Pretty soon the wait staff had stopped to watch. The hostess was on her way over.
“You call this respect?” she said. Her husband tried to move me. I backed away, having made my point.
“No,” I said. “This isn’t respect. This is what you do when you don’t have respect. Much like, say, cutting in line to get ahead at a restaurant.”
“What line?” she said. “There was no line. You were just standing there.”
“Yeah,” I said. “Waiting my turn. And you did know.”
“She was trying to get a table,” said the husband.
“We’re all trying to get a table,” I said. “There’s a procedure for that. You have to follow it. If I come in after you, I wait my turn.”
“You’re just being a bully,” one of the old men said. “She’s a little old lady You got up in her face.”
Now I had ‘em, so I squinted one eye, raised both index fingers and spread them apart like windshield wipers.

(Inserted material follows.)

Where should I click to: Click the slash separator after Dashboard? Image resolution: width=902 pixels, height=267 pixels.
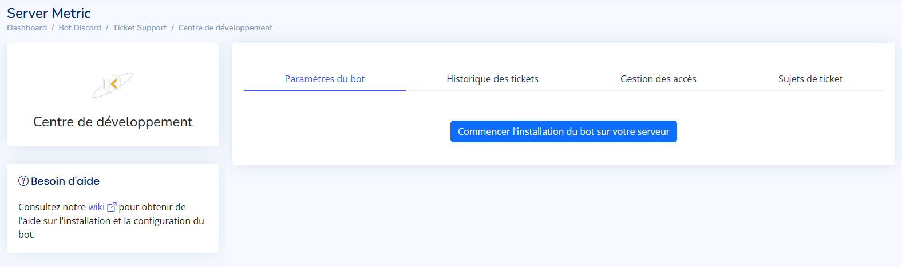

“Okay,” I nodded. “I see what’s happened here. I think, my friends…you hast been deceived. Let me explain what happened in a way your centenarian minds can comprehend.”

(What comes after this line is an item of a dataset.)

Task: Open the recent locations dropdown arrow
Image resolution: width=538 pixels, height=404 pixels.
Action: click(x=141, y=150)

“What did he say,” shouted one of the wives.
“This little old lady didn’t just cut to the head of the line – oh no. She actually asked my wife if we were waiting in line. And when she learned we were, that’s when she tried to move ahead of us. I was there, by the grace of God, simply to re-establish order.”
I stood there, arms folded, looking at each member of their group in turn, satisfied I’d made my point. They looked back dumbfounded. I’d surely bested them. It would be a long time before this group tried to line-jump.
“All right,” said the manager, having arrived on the scene. “What seems to be the problem?”
Certain a problem no longer existed, I returned to my meal.
“That is the man who threatened me,” said the old lady in gold.
The manager turned on me with an accusing glare. “You threatened these people?”
“No,” I said. “What I did was ensure that your seating procedures remained in effect.”
“He threatened my wife.”
“You can’t threaten people. This is a family restaurant. No threatening here. You go.”
“What?” I said.
“You leave,” said the manager. “You don’t come here again.”
“Is he serious?” I asked Mrs. Sarcasm.
The old folks were all smiles. If they weren’t careful their dentures would fall out from overexposure. Defeated, I headed for the exit. My wife stayed behind to pay for our drinks. As she made her way toward me, I heard one of the old men tell her, “You’re very pretty. You can do a lot better.”
I can’t be certain, because I closed my eyes to shake my head in disbelief, but I think I saw Mrs. Sarcasm nodding.